Après 14 000 kms de parcourus en train, avions (7) en taxi, en scooter, en tuk-tuk, en vélo, en bateau, barque, nous quittons l’Asie pour retrouver nos enfants.
Nous avons goûté à presque tout : œuf couvé, serpent et grenouille séchés, peut-être même du rat 😅, de merveilleux bahn mi, des pho à tomber, découvert que nos palais s’étaient habitués au chili (au début, il nous a donné bien des sueurs), mangé des crêpes au curcuma incroyables, les bahn xeo, bu des litres de Tiger et de Saigon, de l’alcool de riz avec un cobra et du egg coffee.
Nous avons progressé dans le maniement des baguettes.
Nous avons connu notre première pluie tropicale et la pluie ça mouille surtout quand tu as décidé de faire du vélo.
Nous avons expérimenté la conduite Vietnamienne, un champs Élysée de scooters et peu de voitures où le code de la route est facultatif.

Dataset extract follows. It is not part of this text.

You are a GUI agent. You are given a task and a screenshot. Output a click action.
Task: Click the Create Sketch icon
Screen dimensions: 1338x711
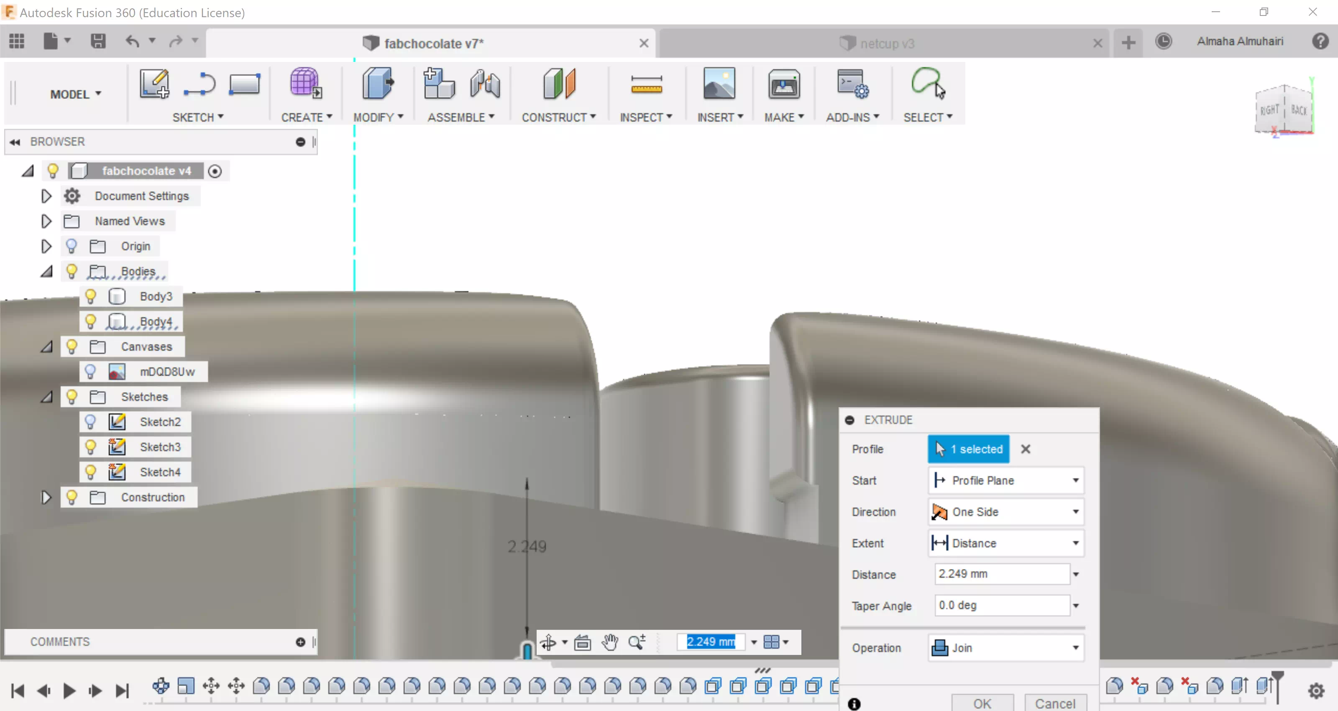pos(154,84)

Nous avons voulu tout croquer, imprégner sur nous, couleurs, odeurs et images comme une urgence de vie, ne plus perdre de temps.
Nous avons découvert un pays accueillant et si gentil avec nous : Linh, Uhé et Oha, nos guides, nos chauffeurs dont leurs vertus sont prévenance, patience et humilité.

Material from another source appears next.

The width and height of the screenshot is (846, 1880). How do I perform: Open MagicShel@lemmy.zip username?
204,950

Cela a été un voyage initiatique, une immersion dans une culture riche d’enseignements positifs.
Je n’ai pas eu honte de pleurer devant des inconnus, j’ai appris à me mettre à nu sans peur du regard de l’autre (pas de jugement, juste de l’écoute).
J’ai du lâcher prise, non par choix… avion et tempête tropicale (bonjour le typhon) = crise de tétanie à l’arrivée, un panda en hyperventilation.
J’ai dû apprendre à me faire confiance en baragouinant en anglais, ce qui nous a valu des fous rires monumentales.
J’ai du arrêter de penser, ceux qui savent savent, et profiter pleinement de tout ce qui m’entourait.
Nous partons ressourcés, avec le cœur et la tête plein de souvenirs.